RAPID, SUBSTRATE-SPECIFIC, AND DOSE-DEPENDENT DEACTIVATION OF LIVER CYTOSOLIC GLUTATHIONE S-TRANSFERASES INVIVO BY 1,1-DICHLOROETHYLENE

Abstract

Administration of 200 mg 1,1-dichloroethylene (1,1-DCE) per kg to fasted male rats rapidly decreased liver cytosolic glutathione (GSH) S-transferase activities by half within 1 h. This early decrease was not associated with increased serum activities of this soluble enzyme and is considered due to enzyme deactivation.
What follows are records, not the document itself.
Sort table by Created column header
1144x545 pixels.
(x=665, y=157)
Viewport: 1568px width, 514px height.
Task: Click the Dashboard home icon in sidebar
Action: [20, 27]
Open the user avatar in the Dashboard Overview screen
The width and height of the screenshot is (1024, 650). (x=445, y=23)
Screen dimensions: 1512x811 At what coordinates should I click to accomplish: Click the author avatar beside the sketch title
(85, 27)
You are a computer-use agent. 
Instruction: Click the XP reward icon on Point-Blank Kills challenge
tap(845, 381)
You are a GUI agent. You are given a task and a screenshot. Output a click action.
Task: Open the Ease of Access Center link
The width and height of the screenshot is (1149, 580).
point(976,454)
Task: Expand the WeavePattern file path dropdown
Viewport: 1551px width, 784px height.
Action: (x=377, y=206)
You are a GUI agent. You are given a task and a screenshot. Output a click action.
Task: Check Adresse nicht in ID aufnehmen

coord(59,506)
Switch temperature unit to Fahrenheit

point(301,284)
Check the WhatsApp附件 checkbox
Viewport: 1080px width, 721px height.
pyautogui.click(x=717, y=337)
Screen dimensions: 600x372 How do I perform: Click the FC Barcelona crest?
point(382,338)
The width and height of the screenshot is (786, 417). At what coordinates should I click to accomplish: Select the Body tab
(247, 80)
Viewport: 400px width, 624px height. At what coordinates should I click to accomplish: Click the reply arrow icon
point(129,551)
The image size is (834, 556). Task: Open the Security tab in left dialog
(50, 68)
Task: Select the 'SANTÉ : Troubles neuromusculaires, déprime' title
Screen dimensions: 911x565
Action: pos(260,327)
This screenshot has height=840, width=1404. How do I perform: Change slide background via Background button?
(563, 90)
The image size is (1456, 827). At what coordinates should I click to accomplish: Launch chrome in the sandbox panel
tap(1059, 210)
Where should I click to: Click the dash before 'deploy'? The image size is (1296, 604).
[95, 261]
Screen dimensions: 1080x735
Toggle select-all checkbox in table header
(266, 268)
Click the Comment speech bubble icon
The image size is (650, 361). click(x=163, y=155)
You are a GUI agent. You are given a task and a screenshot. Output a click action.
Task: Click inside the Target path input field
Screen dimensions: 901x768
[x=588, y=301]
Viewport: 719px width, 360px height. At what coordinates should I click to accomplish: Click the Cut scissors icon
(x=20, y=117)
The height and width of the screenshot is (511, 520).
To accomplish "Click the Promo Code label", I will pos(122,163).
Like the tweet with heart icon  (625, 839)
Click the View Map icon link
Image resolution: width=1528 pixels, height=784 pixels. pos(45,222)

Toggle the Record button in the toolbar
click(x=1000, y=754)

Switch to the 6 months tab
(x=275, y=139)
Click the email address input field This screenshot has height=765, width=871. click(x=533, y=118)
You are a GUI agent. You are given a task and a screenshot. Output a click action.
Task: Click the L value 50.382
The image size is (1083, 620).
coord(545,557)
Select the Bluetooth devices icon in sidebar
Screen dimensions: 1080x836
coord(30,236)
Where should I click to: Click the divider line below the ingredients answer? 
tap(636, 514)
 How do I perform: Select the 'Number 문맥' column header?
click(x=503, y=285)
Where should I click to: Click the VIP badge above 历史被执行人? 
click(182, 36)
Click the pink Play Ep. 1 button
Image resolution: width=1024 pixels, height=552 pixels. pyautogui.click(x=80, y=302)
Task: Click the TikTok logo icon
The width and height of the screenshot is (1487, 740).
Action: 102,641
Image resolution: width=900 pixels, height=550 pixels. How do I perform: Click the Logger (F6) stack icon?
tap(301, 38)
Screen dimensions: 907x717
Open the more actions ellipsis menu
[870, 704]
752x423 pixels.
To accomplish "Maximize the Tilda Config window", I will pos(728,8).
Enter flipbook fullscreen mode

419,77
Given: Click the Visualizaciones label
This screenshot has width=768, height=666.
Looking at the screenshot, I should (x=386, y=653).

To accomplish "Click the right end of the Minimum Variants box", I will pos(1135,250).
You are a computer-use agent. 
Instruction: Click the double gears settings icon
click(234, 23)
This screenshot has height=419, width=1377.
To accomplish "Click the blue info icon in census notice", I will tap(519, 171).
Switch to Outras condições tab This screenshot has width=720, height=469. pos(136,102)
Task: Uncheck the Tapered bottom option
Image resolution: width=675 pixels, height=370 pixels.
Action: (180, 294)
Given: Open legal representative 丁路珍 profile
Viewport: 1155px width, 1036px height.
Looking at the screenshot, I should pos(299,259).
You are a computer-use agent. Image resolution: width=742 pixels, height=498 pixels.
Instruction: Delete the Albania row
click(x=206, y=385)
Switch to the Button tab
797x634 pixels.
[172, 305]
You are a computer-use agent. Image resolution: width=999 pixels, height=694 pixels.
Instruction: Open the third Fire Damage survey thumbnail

The early decrease in enzyme activities was concomitant with a 3/4 depletion of cytosolic GSH and preceded changes in cytochrome P-450 and the onset of liver cytotoxicity, both of which occurred abruptly between 2 and 3 h. Substantial changes in GSH S-transferase activities at 4 h were produced only by severely hepatotoxic doses of 1,1-DCE. The early decrease in hepatic GSH S-transferase activities was selective for substrates dichloronitrobenzene, chlorodinitrobenzene and 1,2-epoxy-3-(p-nitrophenoxy)propane with apparent sparing of activity towards ethacrynic acid. The rapid, selective and dose-dependent deactivation of the hepatic GSH S-transferases could be relevant to the catastrophic hepatotoxicity of 1,1-DCE.